# Some old project cars that I really should finish.



## Amber (Jul 29, 2011)

Hopefully these links will work for the pictures. I put them on Flickr.


----------



## lownote (Jan 3, 2008)

Need bigger pictures!


----------



## Torby (Jan 2, 2008)

Hmm. Bigger photos would help. 

Early 2000's was the end of life as I knew it too.


----------



## Amber (Jul 29, 2011)

I'll have to see if I can get larger pictures posted. I don't know what Flickr's limit is on pixels, but my camera will do 8 megapixels. These pictures are fairly low resolution, I didn't think to look at the setting on the camera before taking them.


----------



## up9018 (Jan 4, 2008)

You have a 'Normal Life'.....can you share some of it with me? Nice looking cars, I have a couple of those projects that I should finish too. 

Chris


----------



## Greg Elmassian (Jan 3, 2008)

just a note, there's two very different size constraints... 

in terms of PHYSICAL size, 800 pixels wide is the forum limit. 

in terms of DISK SPACE size, it's some number of kilobytes. Have family over, no time to research the limit... someone here will know. 

So I normally resize to 800 pixels wide, and then if the file is too big, you play with the "quality" or "compression" settings on jpg files. 

Regards, Greg


----------



## Amber (Jul 29, 2011)

It's been a while since I posted on this thread.
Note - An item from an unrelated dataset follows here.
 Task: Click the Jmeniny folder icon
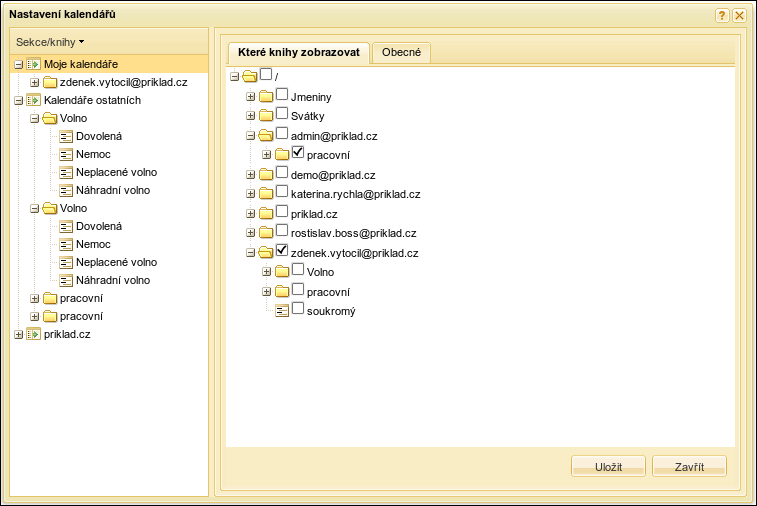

I finally got up the ambition to start working on some of these projects again, and I started 2 new ones also. Geez, what was I thinking!  
Anyway, I started putting the detail parts on the 1/24th scale D&RG 6000 series flat car. I got the stake pockets and the queen posts on it last night. Now I need to start on the brake gear. 

 

 

I don't know what I'm going to use for couplers for this car, maybe I'll try the #1 gauge Kadee couplers. They're smaller than the G gauge Kadees and might be more appropriate for this car, especially if it's going to end up being a 1/20th scale 2 foot gauge car. I have 1 set of those couplers, so I could see how they fit and look on the car.


----------



## Amber (Jul 29, 2011)

I was curious how this 1/24th scale car would scale out in 1/20th scale, so I got out my trusty scale ruler and measured it. In 1/24th scale the car is 30 feet long, in 1/20.3 scale, it measures 25 feet 2 inches long. It also measures 6 feet 4 inches wide. It seems that this would be a pretty good car to use on the 1/20th scale 2 foot gauge. I had already regauged the wheels on the Ryan Equipment D&RG trucks that are on the car. These trucks are the 1/24th scale 3 foot gauge trucks, they're too narrow to use on G gauge track anyway, so I shortened the plastic axle sleeve on the wheelsets and pushed them back onto the metal axles to regauge them. They run on O gauge track now. I tried putting G scale trucks on the car but they just looked too big. 
Too bad I couldn't find a few more of the Ryan Equipment freight trucks, they look pretty good.


----------